Little Known Black Heroes

General Thomas-Alexandre Dumas

Black history is full of legendary figures and heroes. However, too often much of Black history is overlooked due to over focusing on some of the more well known Black figures such as Malcolm X or Martin Luther King. While such civil rights leaders were important and should be taught, focusing only on a handful of activists distracts from the multitude of other Black inventors, politicians, scientists, etc. In the spirit of Black History Month, I have made it my goal to reveal four black heroes that the history books seemed to have forgotten.

Black Hero #1- Thomas-Alexandre Dumas
Thomas-Alexandre Dumas was a slave born in the French colony of Saint Dominique, now known as Hati. His father was of a white French minor noble that brought him to France because he lacked a male heir. After being educated, Dumas joined the Army where he climbed his way to military positions that no black man had ever reached before. He was able to distinguish himself as a brilliant military commander both in service of the crown as well as the French Revolution, becoming the first black General in Chief of the French Army. He served under Napoleon Bonaparte. He faced a lot of racism from not just his peers, but also from Bonaparte himself. Nevertheless, Dumas continued to break down barriers becoming the Chief Cavalry Commander under Napoleon and gaining lots of fame and support from the people, becoming known as the Black Hercules due to his size and bravery.
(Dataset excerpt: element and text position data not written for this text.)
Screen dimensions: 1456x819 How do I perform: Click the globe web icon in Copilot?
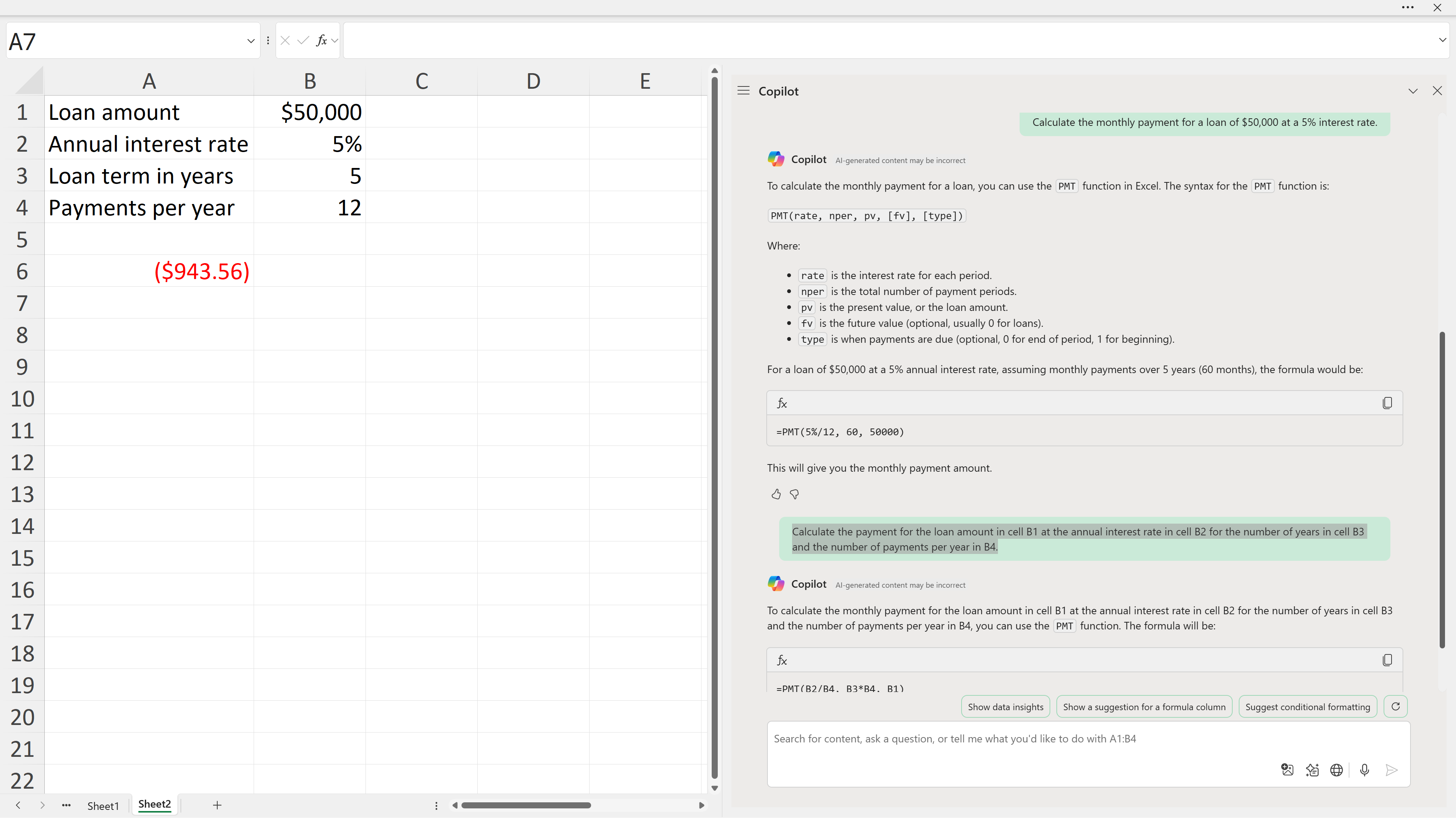(1336, 770)
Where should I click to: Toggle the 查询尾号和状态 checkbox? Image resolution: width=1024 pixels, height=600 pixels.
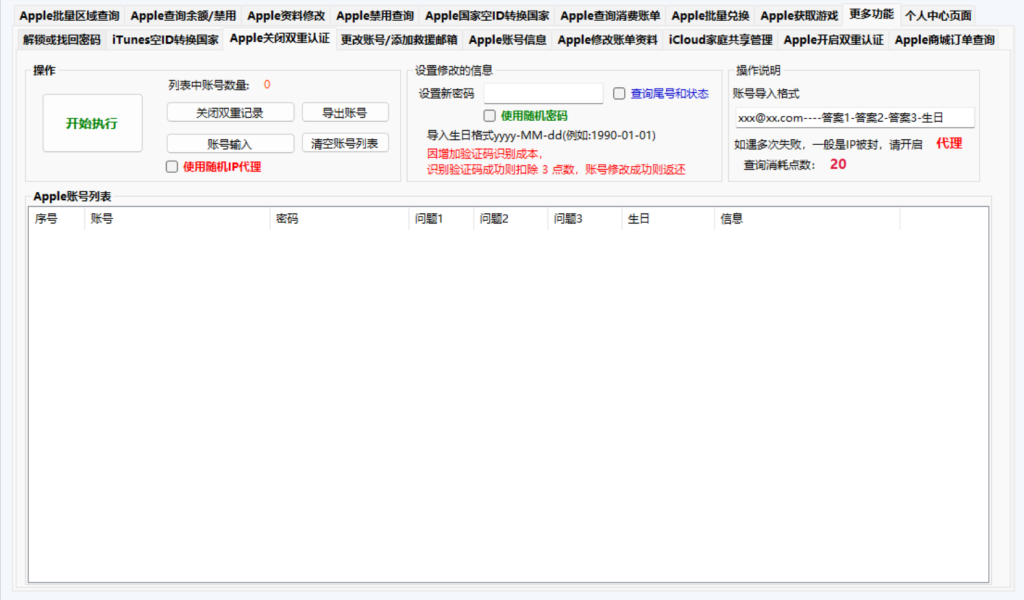pyautogui.click(x=619, y=93)
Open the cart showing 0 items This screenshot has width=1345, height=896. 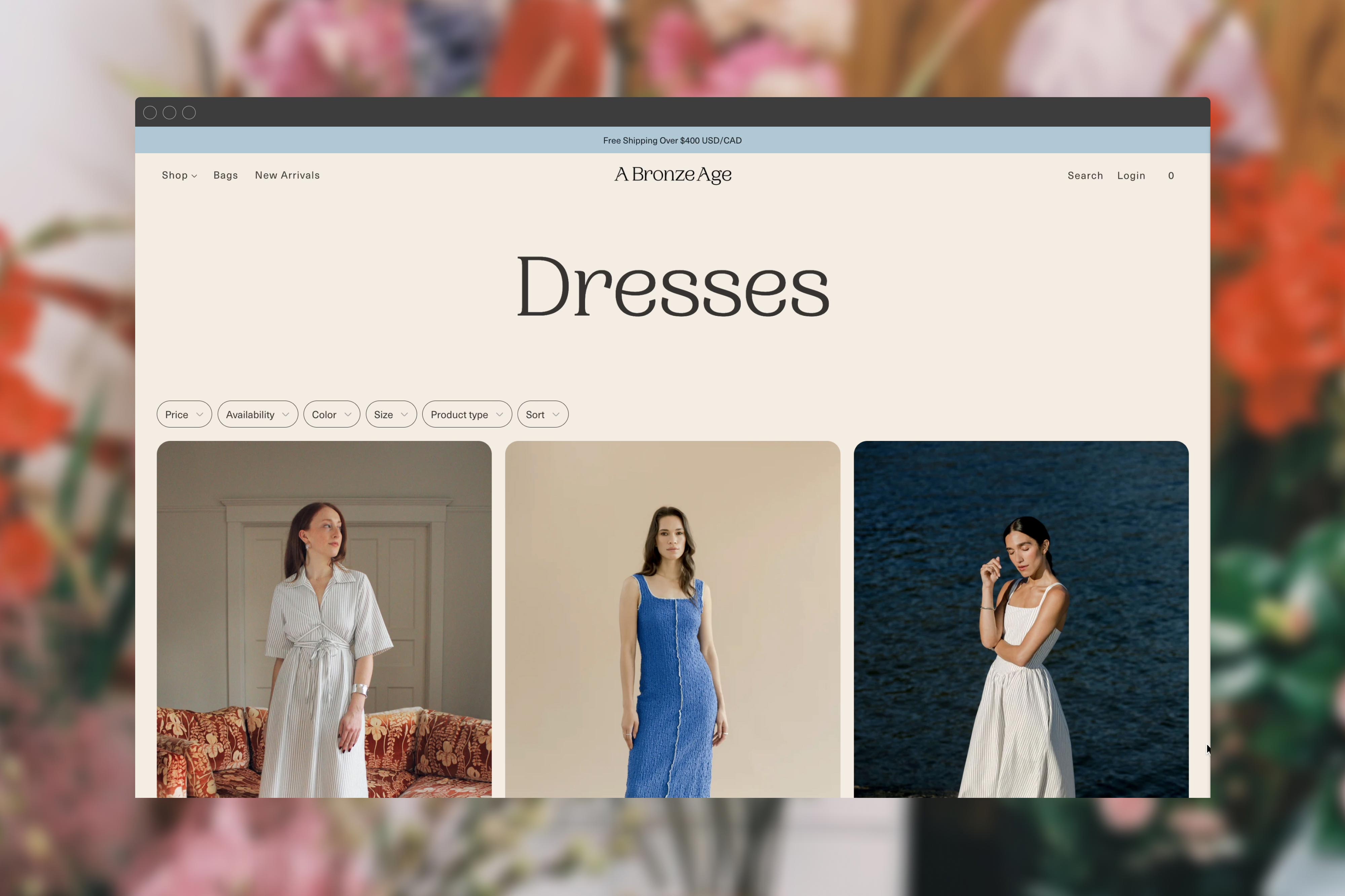click(x=1171, y=175)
Sadly, after an argument with Napoleon, he was thrown to the wayside and Napoleon made a number of racist policies to impoverish his family even further. His legacy lived on though through the many different swashbuckling novels his son Alexander would later base off of him including the well known book The Three Musketeers.
Black Hero #2- Gaspar Yanga
The Transatlantic Slave Trade was a dehumanizing practice that has left scars all around the world. During the height of the slave trade revolts against the institution were met with severe consequences and almost never ended in success. However, in the remote highlands of Veracruz, Mexico an enslaved African Prince would find success in his fight against the evils of slavery. Gaspar Yanga was a slave during the 16th century who was believed to be of royal Gabon ancestry. After being sold into slavery in Veracruz, he fought back against his Spanish oppressors. In 1570, he broke free of his chains and led a maroon settlement in the Veracruz highlands. Knowing that freedom would mean fighting, he led many various raids against the Spanish army, and despite being outnumbered and outgunned he was able to secure independence and sovereignty for his settlement. To this day, his settlement town is affectionately known as El Yanga and is celebrated as a Mexican national hero.
Black Hero #3- Alice H. Parker
Not all heroes are revolutionaries. Some display their heroism through innovative ideas and creations for all to take part in. One such hero was Alice H. Parker. Born in New Jersey, she would later attend Howard University Academy, a high school attached to the prestigious Historical Black University of the same name. Despite living in an America that was pre-civil rights and women’s liberation, she still changed the world when in 1919 she invented the central heating gas system. This allowed people to stop constantly going out looking for firewood for heat and have a more efficient way of heating houses during winter. Although she was able to accomplish the remarkable feat of securing a patent for her innovative design, she sadly never saw her invention go commercial. Despite this, every house and building that has a heating system is a legacy of the woman who dared to make her mark as an inventor during a time when no one wanted a woman or an African American to do such a thing.
Black Hero #4 Charles R. Drew
Charles R. Drew is why numerous Americans can receive and donate their blood for medical purposes. Born in a pre-civil rights America, he had high ambitions and goals, many of which would face the extreme opposition of systemic racism. This did not stop Drew. Using his intelligence and his aptitude for science, he managed to become the first African American to receive a Doctorate of Science in Medicine. Drew then used his academic knowledge and innovative nature to discover new methods to increase how long blood plasma can be kept for medical usage. Additionally, he spearheaded the research and organized the first mass blood banks. Ironically, despite being the one who made these innovations his request to donate some of his own blood was rejected due to racist notions about African Americans. Not letting this get to him, Drew went back to innovating new and better ways to transport blood plasma, an important task during the World War Ⅱ in which he was living. He oversaw many overseas efforts during World War two to efficiently process blood plasma and was applauded for his work. Despite the fact that he was disregarded by many of the white medical associations during his lifetime, his contribution to science lives on through every blood donation that an American gives.
During my time researching these four different amazing heroes I had to ask myself why they are not talked about. The fact that they could have made such important contributions and broken down so many barriers and still have their stories rejected by the history books disturbed me. Finally, I realized why this was the case. A good way to suppress a group of people is by suppressing their accomplishments. The only way to combat this systemically oppressive tactic is by learning and spreading the amazing stories of not just these four people but the multitude of other various African American heroes that have helped create the modern world as we know it today. I hope after you read my article, I have successfully brought these black heroes from different time periods to life, and given just a taste of the amazing innovative things black people have made not just in America but around the entire world.